- Job:
Please copy all of the material below word for word.

- Data rows:
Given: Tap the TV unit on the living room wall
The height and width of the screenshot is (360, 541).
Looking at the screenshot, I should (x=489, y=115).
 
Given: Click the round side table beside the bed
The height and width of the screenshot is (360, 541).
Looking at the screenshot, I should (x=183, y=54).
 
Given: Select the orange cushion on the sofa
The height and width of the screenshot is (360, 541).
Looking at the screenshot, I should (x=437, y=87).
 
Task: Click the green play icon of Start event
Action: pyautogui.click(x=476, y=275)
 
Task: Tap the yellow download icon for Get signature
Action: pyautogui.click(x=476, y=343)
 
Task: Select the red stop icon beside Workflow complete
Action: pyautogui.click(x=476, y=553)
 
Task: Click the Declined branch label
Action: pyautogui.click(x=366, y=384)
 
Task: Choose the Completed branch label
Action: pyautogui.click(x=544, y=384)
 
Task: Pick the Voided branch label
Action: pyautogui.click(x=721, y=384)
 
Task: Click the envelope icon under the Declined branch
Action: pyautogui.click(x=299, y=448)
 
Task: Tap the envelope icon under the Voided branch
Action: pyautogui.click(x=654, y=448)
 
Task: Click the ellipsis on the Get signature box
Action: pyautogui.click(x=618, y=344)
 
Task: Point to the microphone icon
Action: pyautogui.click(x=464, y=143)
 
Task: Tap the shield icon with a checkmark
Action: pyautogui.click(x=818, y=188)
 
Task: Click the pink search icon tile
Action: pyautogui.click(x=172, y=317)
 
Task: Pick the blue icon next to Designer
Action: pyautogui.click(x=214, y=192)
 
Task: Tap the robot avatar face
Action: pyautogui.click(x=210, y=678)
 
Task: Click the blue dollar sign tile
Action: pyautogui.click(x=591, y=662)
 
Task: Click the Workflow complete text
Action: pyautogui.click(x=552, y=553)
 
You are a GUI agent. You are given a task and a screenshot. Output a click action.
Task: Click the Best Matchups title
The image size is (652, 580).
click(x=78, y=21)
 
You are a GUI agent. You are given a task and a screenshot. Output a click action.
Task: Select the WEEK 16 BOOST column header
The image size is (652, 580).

- Exercise output:
Given: Tap the TV unit on the living room wall
The height and width of the screenshot is (360, 541).
Looking at the screenshot, I should (x=489, y=115).
 
Given: Click the round side table beside the bed
The height and width of the screenshot is (360, 541).
Looking at the screenshot, I should (x=183, y=54).
 
Given: Select the orange cushion on the sofa
The height and width of the screenshot is (360, 541).
Looking at the screenshot, I should (x=437, y=87).
 
Task: Click the green play icon of Start event
Action: pyautogui.click(x=476, y=275)
 
Task: Tap the yellow download icon for Get signature
Action: pyautogui.click(x=476, y=343)
 
Task: Select the red stop icon beside Workflow complete
Action: pyautogui.click(x=476, y=553)
 
Task: Click the Declined branch label
Action: pyautogui.click(x=366, y=384)
 
Task: Choose the Completed branch label
Action: pyautogui.click(x=544, y=384)
 
Task: Pick the Voided branch label
Action: pyautogui.click(x=721, y=384)
 
Task: Click the envelope icon under the Declined branch
Action: pyautogui.click(x=299, y=448)
 
Task: Tap the envelope icon under the Voided branch
Action: pyautogui.click(x=654, y=448)
 
Task: Click the ellipsis on the Get signature box
Action: pyautogui.click(x=618, y=344)
 
Task: Point to the microphone icon
Action: pyautogui.click(x=464, y=143)
 
Task: Tap the shield icon with a checkmark
Action: pyautogui.click(x=818, y=188)
 
Task: Click the pink search icon tile
Action: pyautogui.click(x=172, y=317)
 
Task: Pick the blue icon next to Designer
Action: pyautogui.click(x=214, y=192)
 
Task: Tap the robot avatar face
Action: pyautogui.click(x=210, y=678)
 
Task: Click the blue dollar sign tile
Action: pyautogui.click(x=591, y=662)
 
Task: Click the Workflow complete text
Action: pyautogui.click(x=552, y=553)
 
You are a GUI agent. You are given a task and a screenshot. Output a click action.
Task: Click the Best Matchups title
The image size is (652, 580).
click(x=78, y=21)
 
You are a GUI agent. You are given a task and a screenshot. Output a click action.
Task: Select the WEEK 16 BOOST column header
The image size is (652, 580).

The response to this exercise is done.